The First Minister said:
“Our 5G plan sets out the actions we believe are needed to ensure all Scotland shares in the vast potential growth on offer. Our aspiration is to position Scotland as a 5G leader and a forward-looking digital nation, offering rich potential to enhance Scotland’s global competitiveness, achieve economic growth and drive innovation across our public and private sectors."
Professor Chris Pearce, Dean of Research, College of Science & Engineering, University of Glasgow added:
“5G is a next-generation network technology which is faster, has the potential to revolutionise digital communications and create real social impact in Scotland, from public health to the environment.

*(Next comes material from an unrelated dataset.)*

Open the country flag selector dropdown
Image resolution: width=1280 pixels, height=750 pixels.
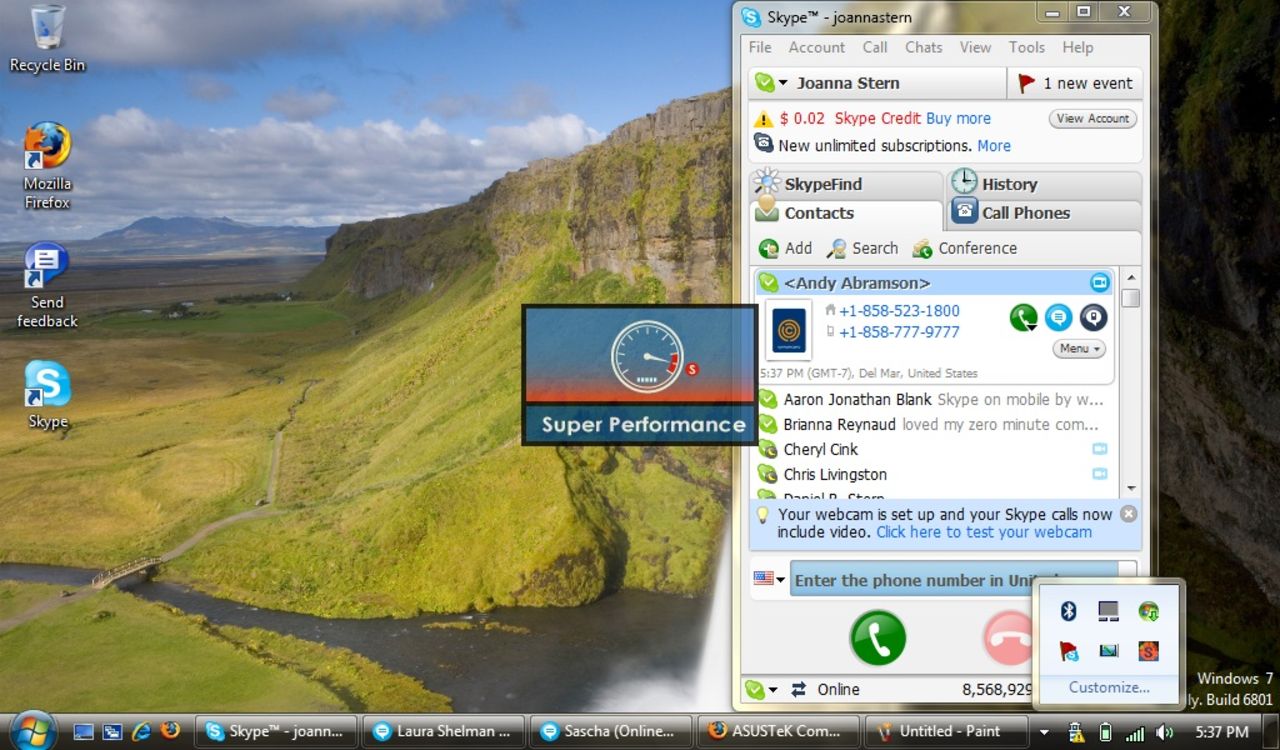click(x=769, y=579)
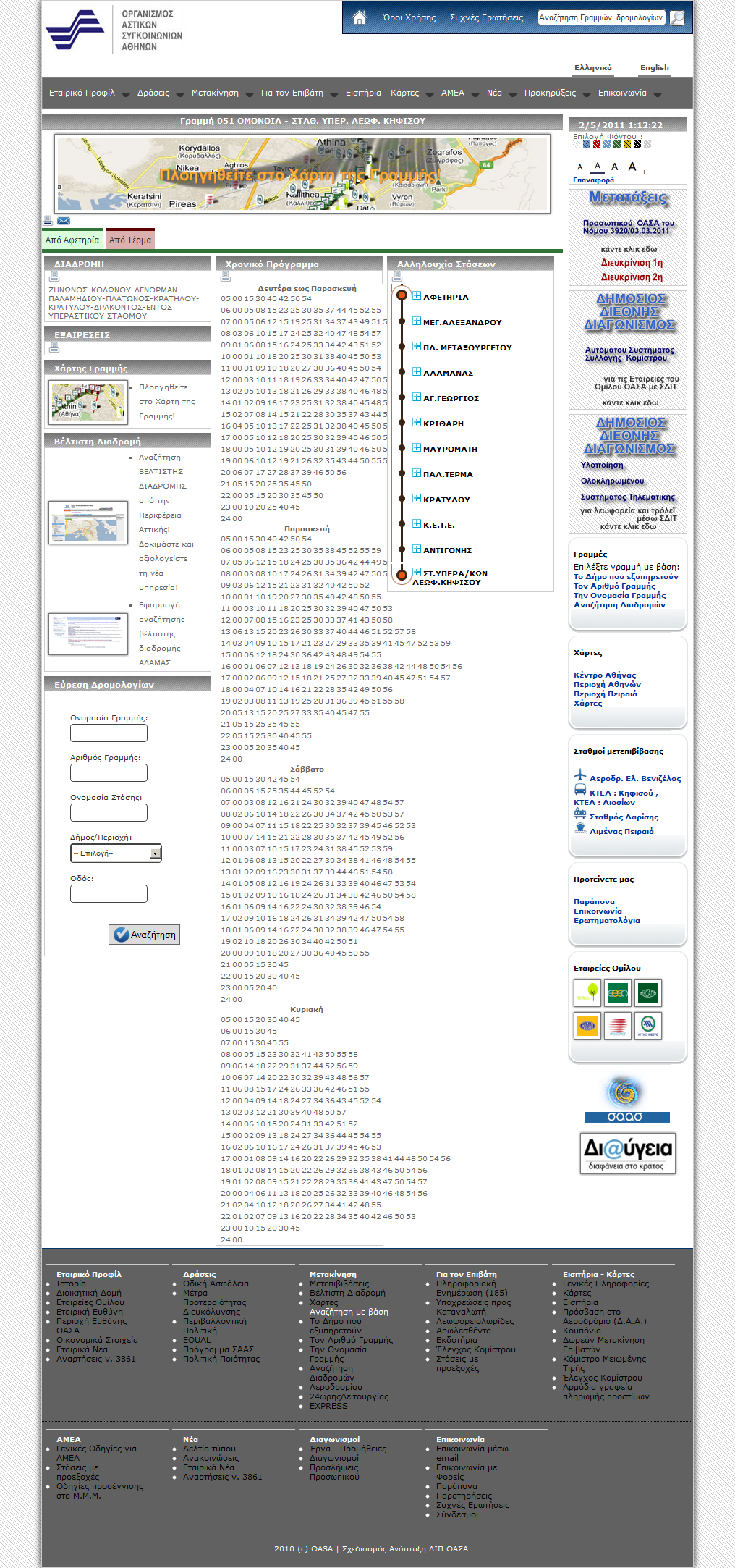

“Our researchers are developing 5G technologies to facilitate remote health monitoring without invasive measurements or the need for wearable sensors. They are also working to reduce energy consumption and carbon emissions of cellular networks and are developing low-cost pop-up networks. These can be deployed quickly and efficiently during large sporting events or disaster scenarios to bring temporary connectivity to the area, strengthening Scotland’s resilience capacity."
Kenneth Gibson MSP commented:
“There are huge potential gains for all areas of Scottish life through embracing 5G. For example, the SNP Government will use this as catalyst for further public sector transformation, enabling high quality, user-focused and efficient services.”